• **WHAT THIS TASK INVOLVES**:
Where does the word "Disable" occur in the entries below? Copy every line that has it.

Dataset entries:
★ ★ ★ ★
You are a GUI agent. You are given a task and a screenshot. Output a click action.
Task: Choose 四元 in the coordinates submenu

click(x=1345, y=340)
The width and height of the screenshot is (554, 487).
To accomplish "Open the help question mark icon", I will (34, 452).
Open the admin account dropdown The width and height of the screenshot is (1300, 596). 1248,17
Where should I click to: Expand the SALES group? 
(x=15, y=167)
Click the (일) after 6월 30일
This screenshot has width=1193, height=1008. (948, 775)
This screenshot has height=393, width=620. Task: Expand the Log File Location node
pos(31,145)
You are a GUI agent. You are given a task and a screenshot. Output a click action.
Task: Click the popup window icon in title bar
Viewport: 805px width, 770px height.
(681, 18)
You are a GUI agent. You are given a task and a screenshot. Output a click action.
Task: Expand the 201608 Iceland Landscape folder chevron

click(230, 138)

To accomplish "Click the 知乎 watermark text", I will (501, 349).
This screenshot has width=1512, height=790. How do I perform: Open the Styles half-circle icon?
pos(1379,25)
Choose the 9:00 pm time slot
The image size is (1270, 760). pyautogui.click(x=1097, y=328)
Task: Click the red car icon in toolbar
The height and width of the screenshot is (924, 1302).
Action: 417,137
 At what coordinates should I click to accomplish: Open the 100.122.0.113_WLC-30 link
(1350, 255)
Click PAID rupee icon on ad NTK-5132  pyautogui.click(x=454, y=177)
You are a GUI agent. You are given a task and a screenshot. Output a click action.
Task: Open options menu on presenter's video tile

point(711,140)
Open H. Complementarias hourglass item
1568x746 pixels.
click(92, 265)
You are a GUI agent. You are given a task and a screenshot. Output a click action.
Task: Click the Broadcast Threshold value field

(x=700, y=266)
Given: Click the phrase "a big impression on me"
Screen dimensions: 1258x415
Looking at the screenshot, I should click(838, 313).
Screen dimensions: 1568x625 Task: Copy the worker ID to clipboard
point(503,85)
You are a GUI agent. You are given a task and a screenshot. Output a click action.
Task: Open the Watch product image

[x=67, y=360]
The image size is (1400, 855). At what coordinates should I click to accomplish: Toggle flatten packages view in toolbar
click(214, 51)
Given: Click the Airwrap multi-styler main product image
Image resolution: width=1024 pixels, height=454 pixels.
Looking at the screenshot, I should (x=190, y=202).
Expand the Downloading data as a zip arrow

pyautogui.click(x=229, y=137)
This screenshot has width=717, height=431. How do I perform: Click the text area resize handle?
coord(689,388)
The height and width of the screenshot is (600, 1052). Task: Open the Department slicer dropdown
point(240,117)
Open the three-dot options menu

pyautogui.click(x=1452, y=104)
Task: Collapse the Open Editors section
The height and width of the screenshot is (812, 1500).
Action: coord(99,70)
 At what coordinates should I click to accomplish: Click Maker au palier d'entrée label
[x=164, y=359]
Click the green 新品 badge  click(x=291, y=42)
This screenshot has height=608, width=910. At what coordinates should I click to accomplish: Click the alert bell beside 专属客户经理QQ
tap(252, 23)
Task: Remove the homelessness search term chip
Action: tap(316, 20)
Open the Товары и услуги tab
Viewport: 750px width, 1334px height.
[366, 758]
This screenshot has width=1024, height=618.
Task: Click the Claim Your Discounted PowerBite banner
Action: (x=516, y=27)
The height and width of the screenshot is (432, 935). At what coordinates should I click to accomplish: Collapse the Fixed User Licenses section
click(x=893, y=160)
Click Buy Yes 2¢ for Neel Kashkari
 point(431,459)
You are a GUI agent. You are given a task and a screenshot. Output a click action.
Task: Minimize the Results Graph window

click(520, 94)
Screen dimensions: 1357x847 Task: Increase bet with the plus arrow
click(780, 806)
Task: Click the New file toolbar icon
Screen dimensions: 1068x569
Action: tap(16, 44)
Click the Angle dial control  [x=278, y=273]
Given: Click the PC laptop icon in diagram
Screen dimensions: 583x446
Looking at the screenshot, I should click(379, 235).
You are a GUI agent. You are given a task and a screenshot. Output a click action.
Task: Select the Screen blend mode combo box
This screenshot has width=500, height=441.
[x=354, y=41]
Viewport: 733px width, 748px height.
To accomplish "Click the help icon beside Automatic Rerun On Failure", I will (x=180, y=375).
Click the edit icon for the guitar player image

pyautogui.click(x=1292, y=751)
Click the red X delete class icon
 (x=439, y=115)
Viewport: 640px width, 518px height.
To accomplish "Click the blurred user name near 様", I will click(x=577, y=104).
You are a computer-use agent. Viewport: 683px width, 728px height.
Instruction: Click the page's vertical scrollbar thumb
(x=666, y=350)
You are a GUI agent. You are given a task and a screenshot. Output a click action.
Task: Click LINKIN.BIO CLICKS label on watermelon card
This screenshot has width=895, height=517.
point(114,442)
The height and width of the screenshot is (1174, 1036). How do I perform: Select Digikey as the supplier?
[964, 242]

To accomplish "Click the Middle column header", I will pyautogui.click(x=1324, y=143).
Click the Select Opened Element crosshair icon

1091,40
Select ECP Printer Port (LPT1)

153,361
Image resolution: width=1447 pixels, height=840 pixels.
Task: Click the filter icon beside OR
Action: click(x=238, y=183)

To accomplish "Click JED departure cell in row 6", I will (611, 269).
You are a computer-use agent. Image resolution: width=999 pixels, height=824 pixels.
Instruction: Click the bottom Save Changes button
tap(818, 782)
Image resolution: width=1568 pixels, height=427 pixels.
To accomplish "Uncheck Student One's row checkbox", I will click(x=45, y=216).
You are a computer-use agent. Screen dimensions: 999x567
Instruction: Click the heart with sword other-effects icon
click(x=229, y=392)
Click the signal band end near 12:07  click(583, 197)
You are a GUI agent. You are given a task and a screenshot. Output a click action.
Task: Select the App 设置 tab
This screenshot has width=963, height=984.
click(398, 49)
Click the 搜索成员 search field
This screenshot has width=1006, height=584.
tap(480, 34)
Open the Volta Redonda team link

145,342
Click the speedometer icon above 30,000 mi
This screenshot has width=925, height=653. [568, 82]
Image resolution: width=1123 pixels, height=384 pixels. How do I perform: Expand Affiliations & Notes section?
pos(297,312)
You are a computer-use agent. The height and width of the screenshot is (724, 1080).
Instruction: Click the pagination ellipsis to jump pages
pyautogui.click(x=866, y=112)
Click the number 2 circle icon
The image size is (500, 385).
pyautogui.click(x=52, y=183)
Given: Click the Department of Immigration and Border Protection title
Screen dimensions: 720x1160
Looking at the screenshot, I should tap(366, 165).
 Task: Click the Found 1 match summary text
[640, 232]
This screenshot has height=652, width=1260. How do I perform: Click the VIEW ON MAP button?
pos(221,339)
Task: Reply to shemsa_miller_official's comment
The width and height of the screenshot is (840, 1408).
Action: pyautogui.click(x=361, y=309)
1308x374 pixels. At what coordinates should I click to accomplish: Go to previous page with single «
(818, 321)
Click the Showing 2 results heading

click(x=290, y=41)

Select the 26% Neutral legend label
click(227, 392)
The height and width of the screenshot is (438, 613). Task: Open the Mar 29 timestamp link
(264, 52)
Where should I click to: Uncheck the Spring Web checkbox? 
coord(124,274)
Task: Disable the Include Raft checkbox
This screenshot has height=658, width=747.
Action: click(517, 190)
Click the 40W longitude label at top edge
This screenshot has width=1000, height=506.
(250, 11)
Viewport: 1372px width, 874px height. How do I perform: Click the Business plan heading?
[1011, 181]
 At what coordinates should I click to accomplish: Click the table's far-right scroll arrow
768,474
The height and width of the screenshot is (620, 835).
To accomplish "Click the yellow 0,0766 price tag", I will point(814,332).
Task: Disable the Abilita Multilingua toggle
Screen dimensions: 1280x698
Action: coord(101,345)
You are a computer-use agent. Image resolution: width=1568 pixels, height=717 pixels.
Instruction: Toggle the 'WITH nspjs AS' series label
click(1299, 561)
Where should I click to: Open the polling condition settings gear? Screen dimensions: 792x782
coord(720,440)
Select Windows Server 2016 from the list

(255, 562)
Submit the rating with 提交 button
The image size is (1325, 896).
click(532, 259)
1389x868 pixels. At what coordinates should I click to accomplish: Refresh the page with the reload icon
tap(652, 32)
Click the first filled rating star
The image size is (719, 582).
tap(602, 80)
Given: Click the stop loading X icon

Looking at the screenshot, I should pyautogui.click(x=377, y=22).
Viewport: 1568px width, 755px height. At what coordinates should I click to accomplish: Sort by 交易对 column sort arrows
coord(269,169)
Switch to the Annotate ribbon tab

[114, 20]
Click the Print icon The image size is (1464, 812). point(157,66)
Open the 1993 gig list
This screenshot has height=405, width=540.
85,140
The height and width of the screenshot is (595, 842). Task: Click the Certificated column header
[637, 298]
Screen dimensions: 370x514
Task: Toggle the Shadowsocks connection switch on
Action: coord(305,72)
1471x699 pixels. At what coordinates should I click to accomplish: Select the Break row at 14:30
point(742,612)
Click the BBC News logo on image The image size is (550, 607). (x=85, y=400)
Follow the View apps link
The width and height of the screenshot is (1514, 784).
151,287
★ ★ ★ ★
• **SOLUTION FOR THIS EXERCISE**:
Task: Disable the Include Raft checkbox
Task: Disable the Abilita Multilingua toggle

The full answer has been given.